I'm no cook, but I can tell you that sitting on my kitchen counter right now is a box of Twinkies. After thumbing through the cookbook, Spencer hit the local Target and bought us a box. I can't remember the last time a box of any Hostess product was actually in my house. (Somehow just having a box of Twinkies announces to the world that you've given up any hope of healthy eating. )

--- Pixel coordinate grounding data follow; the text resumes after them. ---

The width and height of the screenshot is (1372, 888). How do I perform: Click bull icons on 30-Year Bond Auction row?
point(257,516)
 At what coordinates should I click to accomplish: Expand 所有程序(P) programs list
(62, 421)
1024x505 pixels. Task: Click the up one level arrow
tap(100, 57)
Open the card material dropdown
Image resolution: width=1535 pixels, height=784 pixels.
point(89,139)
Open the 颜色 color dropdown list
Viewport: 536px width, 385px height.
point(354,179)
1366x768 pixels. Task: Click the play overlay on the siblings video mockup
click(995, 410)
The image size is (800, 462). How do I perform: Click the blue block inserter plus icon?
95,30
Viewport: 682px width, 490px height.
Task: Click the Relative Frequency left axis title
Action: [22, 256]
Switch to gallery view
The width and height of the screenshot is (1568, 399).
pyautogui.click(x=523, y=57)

Contrary to popular belief, Twinkies don't last forever. The book says the shelf life is 25 days. I suspect I've had some food groups last longer than that in my fridge since I rarely cook. But I'm the sort of girl who gets real inspired by beautiful cookbook pictures and lists of common ingredients that tease me into believing that even I could cook. We'll see.

20 days and counting....

Jun 2, 2006

Leisure Suite Larry


There's this great website called Go Fug Yourself that I regularly visit on my newsfeeds. It's a website depicting sharp commentary on celebrity fashion. It's an addictive website because as an ordinary person, you simply cannot look away.

Mostly looking at the snapshots of these helpless, fashion clueless filthy rich celebrities just fosters my day dreaming. I think about needing a life makeover in a weekend. It's too easy to pass the time thinking about what I could transform myself into if I had half their loot. And the interest to do it.

Most days I'm lucky to remember put a dollop of mousse in my hair before heading out the door. And who am I kidding? I don't care about the hair product, I just like making pert little chemical foam puddles in my palm and then washing it off because it makes me feel clean again.

So today's posting started off by saying the following about my boy Robert Downey, Jr:

It would seem that Robert Downey Jr. has discovered a new passion in life: being a walking representation of the haplessly skeevy, hopelessly cheesy video-game character Leisure Suit Larry.

Seriously. Check out the suit and don't tell me you didn't laugh when you got the connection.

I highly recommend you make this website part of your guilty online pleasure surfing.